Leading the way at the University of Washington are researchers from information, medical and health service fields who've teamed up to create video games designed to help people with diabetes master nutritional skills and manage blood sugars.
Can you guess the carb count of a Big Mac? Compare the caloric density of an apple and a banana? Proceed to the next level.
"Diabetic patients really can be in control of their disease, can take ownership of the disease and master it themselves. But first we have to give them the tools to help them understand it," says the project's principal investigator Wanda Pratt, Associate Professor in both the University of Washington Information School and the Division of Biomedical and Health Informatics in the Medical School.
The $200,000 gaming project, one of the first in the country to help adult diabetics manage diet in a nontraditional way, is funded by the Robert Wood Johnson Foundation (www.healthgamesresearch.org). The foundation is supporting a dozen exciting new health game research projects across the country.
Centers for Disease Control and Prevention statistics show that the rate of diabetic cases has nearly doubled in the last ten years. Roughly 90 percent of the new cases are Type 2 diabetes, a disease that typically presents later in life and is tied to rising obesity in the U.S.
Over time, approximately one quarter of Type 2 patients control the disease with diet, half take oral medications and another quarter are insulin-dependent.
Many diabetics experience difficulties dealing with the complicated disease.

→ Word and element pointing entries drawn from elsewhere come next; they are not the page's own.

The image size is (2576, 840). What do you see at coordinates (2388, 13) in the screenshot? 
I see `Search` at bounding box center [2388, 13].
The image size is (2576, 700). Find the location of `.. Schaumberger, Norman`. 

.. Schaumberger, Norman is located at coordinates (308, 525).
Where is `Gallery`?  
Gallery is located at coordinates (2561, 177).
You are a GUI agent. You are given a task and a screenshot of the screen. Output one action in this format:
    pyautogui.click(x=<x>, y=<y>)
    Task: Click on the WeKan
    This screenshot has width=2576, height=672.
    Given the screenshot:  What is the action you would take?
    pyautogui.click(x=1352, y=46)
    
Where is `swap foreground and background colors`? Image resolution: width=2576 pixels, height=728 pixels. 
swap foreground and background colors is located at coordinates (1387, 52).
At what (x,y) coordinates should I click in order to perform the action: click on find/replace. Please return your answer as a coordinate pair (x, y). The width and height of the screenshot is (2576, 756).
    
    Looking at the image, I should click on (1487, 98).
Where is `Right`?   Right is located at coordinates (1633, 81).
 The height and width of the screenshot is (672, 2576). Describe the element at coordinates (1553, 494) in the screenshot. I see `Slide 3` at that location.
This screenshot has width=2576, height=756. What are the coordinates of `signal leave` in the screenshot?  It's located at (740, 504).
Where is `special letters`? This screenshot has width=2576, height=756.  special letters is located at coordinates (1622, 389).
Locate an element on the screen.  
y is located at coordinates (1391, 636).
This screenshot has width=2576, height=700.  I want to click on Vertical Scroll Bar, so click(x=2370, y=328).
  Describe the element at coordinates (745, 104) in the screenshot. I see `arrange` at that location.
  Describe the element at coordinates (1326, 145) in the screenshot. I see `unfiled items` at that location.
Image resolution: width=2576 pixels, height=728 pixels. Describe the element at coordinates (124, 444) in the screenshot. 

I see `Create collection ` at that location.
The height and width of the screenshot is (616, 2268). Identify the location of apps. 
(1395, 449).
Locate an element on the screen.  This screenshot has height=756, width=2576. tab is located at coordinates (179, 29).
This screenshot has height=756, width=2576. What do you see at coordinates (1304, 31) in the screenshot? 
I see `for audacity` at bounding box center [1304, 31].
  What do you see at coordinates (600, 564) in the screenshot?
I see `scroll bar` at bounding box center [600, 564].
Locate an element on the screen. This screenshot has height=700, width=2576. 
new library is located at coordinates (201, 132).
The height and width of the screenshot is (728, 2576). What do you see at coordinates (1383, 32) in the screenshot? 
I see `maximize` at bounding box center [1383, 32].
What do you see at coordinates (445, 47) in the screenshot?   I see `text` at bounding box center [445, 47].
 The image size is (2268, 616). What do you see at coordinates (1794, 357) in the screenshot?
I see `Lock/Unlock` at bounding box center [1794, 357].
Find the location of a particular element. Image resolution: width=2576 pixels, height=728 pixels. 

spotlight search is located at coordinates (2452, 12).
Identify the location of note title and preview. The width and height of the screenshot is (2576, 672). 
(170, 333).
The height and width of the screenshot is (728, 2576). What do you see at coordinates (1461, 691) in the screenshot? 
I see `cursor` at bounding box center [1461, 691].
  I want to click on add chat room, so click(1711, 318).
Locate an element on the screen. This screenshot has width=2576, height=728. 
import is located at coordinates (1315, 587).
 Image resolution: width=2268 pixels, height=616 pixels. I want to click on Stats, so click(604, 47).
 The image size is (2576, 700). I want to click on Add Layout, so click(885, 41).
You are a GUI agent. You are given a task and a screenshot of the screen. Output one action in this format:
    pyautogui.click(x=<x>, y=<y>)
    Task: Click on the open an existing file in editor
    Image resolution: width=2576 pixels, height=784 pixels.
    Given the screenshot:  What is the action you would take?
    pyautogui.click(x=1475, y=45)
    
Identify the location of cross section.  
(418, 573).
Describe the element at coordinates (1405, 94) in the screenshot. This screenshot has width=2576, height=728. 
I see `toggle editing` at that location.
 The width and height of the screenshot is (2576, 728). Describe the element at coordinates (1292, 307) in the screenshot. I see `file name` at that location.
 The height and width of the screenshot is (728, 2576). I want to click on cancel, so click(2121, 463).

The consequences of giving up can be life-threatening: as the disease progress, eyesight can fade, organs can fail, limbs can turn lifeless and ulcerate. Controlled trials show diabetic patients who are able to manage their blood sugars can decrease the likelihood of these complications.
Yet studies show that only two in five persons with diabetes are able to keep their blood sugars in an appropriate range.
"Diabetes is a 24/7 disease," says Dr. Dace Trence, director of the UW's Diabetes Care Center and Endocrinology Fellowship Program, and a co-investigator on the gaming study. "No physician, no registered dietitian, no nurse educator could be with a patient all the time to help with meal choice, medication dosing, treating a high or low blood sugar. The patient has to 'steer the ship.' " Pratt's graduate research assistant Lynne Harris, who spearheaded the initiative to take diabetes education into the gaming world, witnessed the struggles patients face from inside the UW Diabetes Care Center.
What can video games add to the education process?
Research shows nearly half of all adults play video games, and adults comprise the majority of the diabetic population. Yet most previous games relating to diabetes have been targeted at younger audiences. The UW's study focuses on adults.
At the Web site researchers have dubbed "Foodle" (foodle.uwmedicine.org), patients will be able to play these games online, download mini-games to their mobile phones and participate in diabetes discussion forums.
The intent of the games is to help diabetic patients develop nutritional estimation and food comparison skills. As they play, gamers learn to make educated guesses about the carbohydrates and dietary energy density in the food images that pop up on their screen. Those skills can be invaluable to a diabetic reluctant to haul out nutritional reference books on restaurant dates or ask to see food labels at five-course dinner parties.
If testing shows the games are beneficial, they'll be released online to the public, through the UW's medical system, various diabetes associations, and HealthVault, a free online service from Microsoft which provided additional support for the project. Positive returns could spur larger-scale controlled trials that target different diabetic populations, including children and the disadvantaged.
Pratt says she hopes the study will be taken seriously, and will ultimately increase the effectiveness of future health games.
Adding a little fun to the equation might just be the ticket.